Nanny, the grandmother of Krivanek’s son, tells PEOPLE: “I love her as much and more than she could ever love me, and I think about her all the time. I have our picture sitting right on my nightstand by our bed and I look at it every night and pray for her to be strong.”

Filimonova says that women in Krivanek’s prison work three shifts, cleaning, cooking, sewing or working in the fields.

“It’s hard physical work and they are given long hours to keep them fearful and submissive.” Commenting on Krivanek’s health problems, she adds: “It doesn’t matter how sick you are, you have to work. There are no exceptions.”

Krivanek’s close friend Anita Martinez has been campaigning for awareness of her plight by writing to President Joe Biden and the U.S. State Department, with no success. She is concerned seeing that Krivanek is clearly very worried about what will happen to her upon her release. Krivanek is scheduled for deportation, which is not paid for by the Russian government, and will be kept in a holding cell until she can organize her own trip home.

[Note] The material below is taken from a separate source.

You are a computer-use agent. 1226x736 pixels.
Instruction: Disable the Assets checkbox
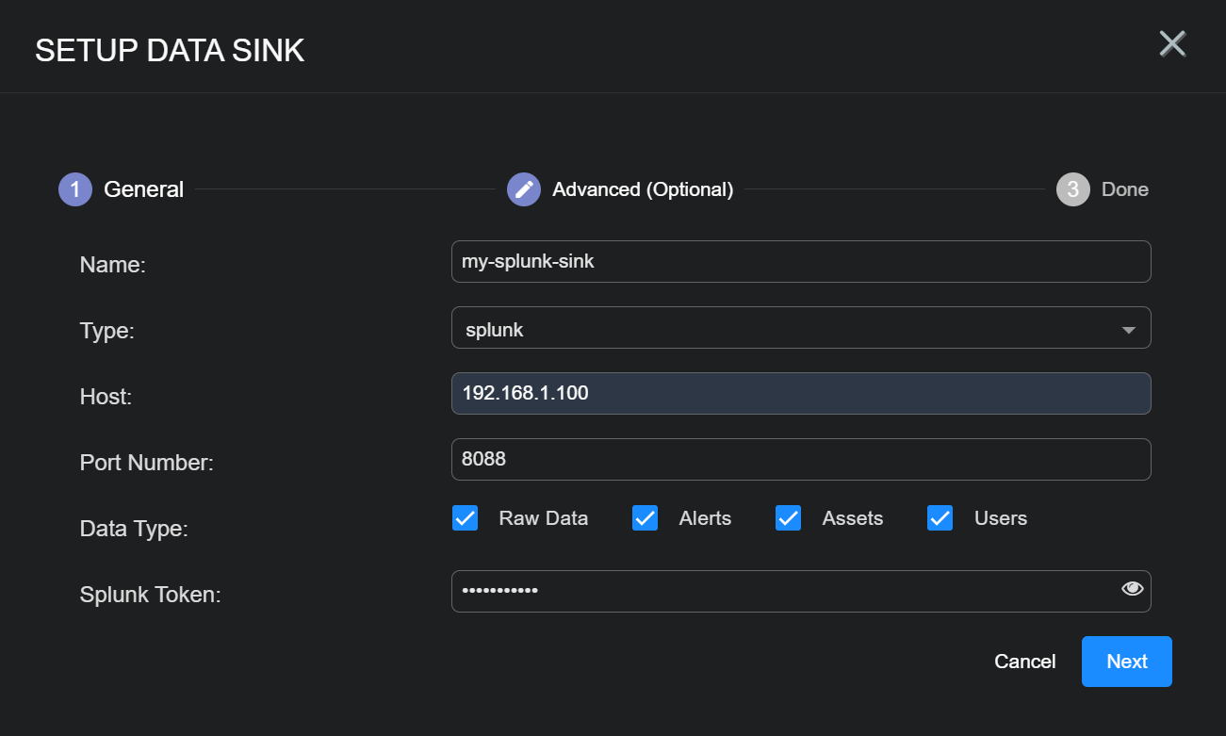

Svetlana Gorbacheva, Krivanek’s former lawyer who defended her at trial, tells PEOPLE that the U.S. Embassy will be informed when it comes time for her to be deported. “It’s then up to them to help her.” Gorbacheva adds that the political situation in Russia has made it very hard and prohibitively expensive to leave the country.

“It would be great to get home before New Year!” writes Sarah. “I will probably be taken to a detention cell and then a court will decide about my deportation. Better to get home through our Government in this time of war.”

“I am waiting for a reply from you,” she says in her last letter to Filimonova, “explaining how the process will go and how I can get home. My hands are tied here in prison. It is hard for me to help myself in here.”

But, she declares at the end, “I have not yet given up!”

Nanny tells PEOPLE that Krivanek has been through many hardships in her life, with a distant mother and cruel stepfather. Although her career eventually flourished, her personal life suffered.

“She had such a beautiful house, a good income, a new car and then she got involved with this one guy in Russia through a dating site,” says Nanny. “She kept sending him money and went out twice to visit him. The third time she went, she never came back.”

According to Nanny, the Russian man she moved there for did not treat her kindly; he “spent all her money” and left her stranded there.

Nanny adds that Krivanek fell in love with her job teaching Russian kids to speak English, but privately moved from one harmful relationship to another. “She’s a giver. She was so kind and so smart, her heart is as big as it can be. But her weakness for men overrode everything. She just wanted to be loved so much.”